> **GIVEN INFORMATION**:

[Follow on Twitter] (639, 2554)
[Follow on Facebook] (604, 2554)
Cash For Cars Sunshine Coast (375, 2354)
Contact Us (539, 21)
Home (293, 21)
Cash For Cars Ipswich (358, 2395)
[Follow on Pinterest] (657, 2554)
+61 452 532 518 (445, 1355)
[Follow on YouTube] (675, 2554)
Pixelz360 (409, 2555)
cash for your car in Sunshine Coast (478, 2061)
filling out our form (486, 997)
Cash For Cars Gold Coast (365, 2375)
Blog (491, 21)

> **YOUR GOAL**:
Pull out the lines above in which the word "Sunshine" appears.

> **OUTPUT OF THE TASK**:
Cash For Cars Sunshine Coast (375, 2354)
cash for your car in Sunshine Coast (478, 2061)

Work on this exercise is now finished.